Even though lower courts had divided on the question and four Justices dissented, the majority’s reasoning follows fairly directly from established precedents. Consistent with Lampf, Pleva, Lipkind, Prupis & Petigrow v. Gilbertson, the Court easily determined that the three-year period allowed for suits under § 13 of the Securities Act is a statute of repose. That statutory provision “creates a fixed bar against future liability,” “admits of no exception,” and “runs from the defendant’s last culpable act” rather than “the accrual of the claim.” Tellingly, the majority observed, § 13 also contains a separate one-year statute of limitations.

The majority then explained that statutes of repose are not subject to equitable tolling, as CTS Corp. v. Waldburger held. “The purpose and effect of a statute of repose . . . is to override customary tolling rules arising from the equitable powers of courts.” Statutes of repose, the Court emphasized, reflect a legislative determination that “there should be a specific time beyond which a defendant should no longer be subjected to protracted liability.” The “unqualified nature of that determination . . . forecloses the extension of the statutory period based on equitable principles.”

The only remaining question was whether the class-action tolling rule established by American Pipe & Construction Co. v. Utah provides for equitable tolling. Looking to American Pipe itself, the Court had no trouble answering that question affirmatively: “The source of the tolling rule applied in American Pipe is the judicial power to promote equity.” Having concluded that § 13’s three-year period is a statute of repose, that statutes of repose cannot be equitably tolled, and that American Pipe provides for equitable tolling, the Court ruled that American Pipe tolling could not apply to § 13’s three-year period.

The points raised by CalPERS in opposition did not persuade the majority. American Pipe tolling, the majority concluded, could properly be restricted to statutes of limitations. Otherwise, individual suits filed after expiration of § 13’s repose period could expand a defendant’s litigation burdens and liability beyond that imposed by a timely class action. The importance of opt-out rights would not justify ignoring mandatory time limits set by statute. Any risk of burdensome protective filings by class members seemed overblown to the Court. And the word “action” in the operative portion of § 13 could not be read to mean a claim brought in a class action on a separate date by a separate named party in a separate suit.

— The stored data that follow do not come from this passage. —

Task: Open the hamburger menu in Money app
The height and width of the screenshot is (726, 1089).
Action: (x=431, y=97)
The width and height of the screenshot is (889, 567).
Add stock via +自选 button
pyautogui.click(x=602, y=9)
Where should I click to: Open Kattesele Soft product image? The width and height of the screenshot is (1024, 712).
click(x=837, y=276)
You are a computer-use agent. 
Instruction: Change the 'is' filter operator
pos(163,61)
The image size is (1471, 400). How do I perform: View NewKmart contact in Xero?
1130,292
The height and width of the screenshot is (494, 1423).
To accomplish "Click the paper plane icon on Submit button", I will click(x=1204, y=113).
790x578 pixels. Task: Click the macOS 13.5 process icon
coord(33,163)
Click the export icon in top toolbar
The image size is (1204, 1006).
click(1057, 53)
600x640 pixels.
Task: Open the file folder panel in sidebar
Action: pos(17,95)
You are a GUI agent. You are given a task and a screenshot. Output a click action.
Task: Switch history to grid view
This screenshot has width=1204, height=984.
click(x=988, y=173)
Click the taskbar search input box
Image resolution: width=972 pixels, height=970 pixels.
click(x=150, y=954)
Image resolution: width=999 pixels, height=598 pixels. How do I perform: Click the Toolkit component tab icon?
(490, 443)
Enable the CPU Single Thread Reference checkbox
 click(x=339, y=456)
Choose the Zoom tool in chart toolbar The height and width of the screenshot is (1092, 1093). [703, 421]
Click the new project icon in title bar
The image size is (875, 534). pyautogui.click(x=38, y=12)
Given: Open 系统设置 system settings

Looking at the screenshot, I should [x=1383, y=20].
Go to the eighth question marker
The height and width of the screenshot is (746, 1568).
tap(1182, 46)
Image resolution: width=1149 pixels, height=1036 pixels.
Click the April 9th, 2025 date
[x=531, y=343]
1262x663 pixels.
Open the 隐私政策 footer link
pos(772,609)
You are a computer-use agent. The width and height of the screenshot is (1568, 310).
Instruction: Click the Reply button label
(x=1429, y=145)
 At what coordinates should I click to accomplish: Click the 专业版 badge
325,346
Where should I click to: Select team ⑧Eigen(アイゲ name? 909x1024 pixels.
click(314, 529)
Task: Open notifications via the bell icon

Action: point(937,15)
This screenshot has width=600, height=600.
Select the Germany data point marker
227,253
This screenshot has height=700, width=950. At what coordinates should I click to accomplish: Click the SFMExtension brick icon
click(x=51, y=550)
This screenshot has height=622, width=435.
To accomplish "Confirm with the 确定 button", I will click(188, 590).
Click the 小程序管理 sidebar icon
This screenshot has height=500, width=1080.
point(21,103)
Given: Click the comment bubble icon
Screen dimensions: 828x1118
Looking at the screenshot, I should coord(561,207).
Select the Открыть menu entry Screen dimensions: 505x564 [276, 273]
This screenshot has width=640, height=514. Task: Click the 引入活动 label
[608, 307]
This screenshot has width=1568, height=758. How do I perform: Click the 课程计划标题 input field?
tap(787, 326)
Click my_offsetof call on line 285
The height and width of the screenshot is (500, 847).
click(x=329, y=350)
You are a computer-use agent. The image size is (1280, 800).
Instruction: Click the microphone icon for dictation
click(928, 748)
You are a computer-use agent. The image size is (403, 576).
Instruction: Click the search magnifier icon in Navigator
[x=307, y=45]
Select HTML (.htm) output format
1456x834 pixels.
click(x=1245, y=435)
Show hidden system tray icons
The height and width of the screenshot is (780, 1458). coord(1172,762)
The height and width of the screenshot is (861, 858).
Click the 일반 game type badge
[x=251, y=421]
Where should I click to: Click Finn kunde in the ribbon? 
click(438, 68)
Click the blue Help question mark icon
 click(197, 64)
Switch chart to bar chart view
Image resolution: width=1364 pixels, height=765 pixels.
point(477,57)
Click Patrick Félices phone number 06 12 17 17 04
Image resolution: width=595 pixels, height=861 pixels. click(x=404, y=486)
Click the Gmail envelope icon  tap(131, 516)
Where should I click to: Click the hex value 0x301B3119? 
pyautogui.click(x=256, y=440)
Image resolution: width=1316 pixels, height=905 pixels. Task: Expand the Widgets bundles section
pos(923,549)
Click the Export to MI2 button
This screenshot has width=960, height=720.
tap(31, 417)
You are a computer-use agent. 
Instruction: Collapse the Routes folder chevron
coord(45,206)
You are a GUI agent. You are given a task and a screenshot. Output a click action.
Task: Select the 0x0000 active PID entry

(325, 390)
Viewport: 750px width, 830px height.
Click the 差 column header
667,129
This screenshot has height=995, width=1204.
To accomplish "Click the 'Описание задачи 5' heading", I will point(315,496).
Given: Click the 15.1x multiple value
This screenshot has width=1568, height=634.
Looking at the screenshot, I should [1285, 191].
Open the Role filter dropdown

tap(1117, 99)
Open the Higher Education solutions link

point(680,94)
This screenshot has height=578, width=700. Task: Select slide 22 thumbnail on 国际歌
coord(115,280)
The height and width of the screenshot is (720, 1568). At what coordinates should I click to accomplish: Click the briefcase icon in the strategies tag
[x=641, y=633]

Writing for the dissenters, Justice Ginsburg argued that tolling § 13’s repose period would not implicate any of the reasons for that period because the class action gave the defendants all the notice of liability that they needed. She also described risks that some class members could lose their rights to proceed individually and that protective filings by other class members would “gum up the works of class litigation.” Interestingly, she also urged class counsel and district courts to notify class members as the expiration of any repose period approaches.

The CalPERS decision continues a longstanding trend of taking statutes of repose seriously. The Court is right to do so. When a legislature enacts an unqualified statute of repose, it is telling litigants and courts that the threat of litigation must end on a date certain. Judge-made tolling rules should not second-guess that instruction. As the Supreme Court recognized, there is no good reason to take a different approach just because a class action is or was pending.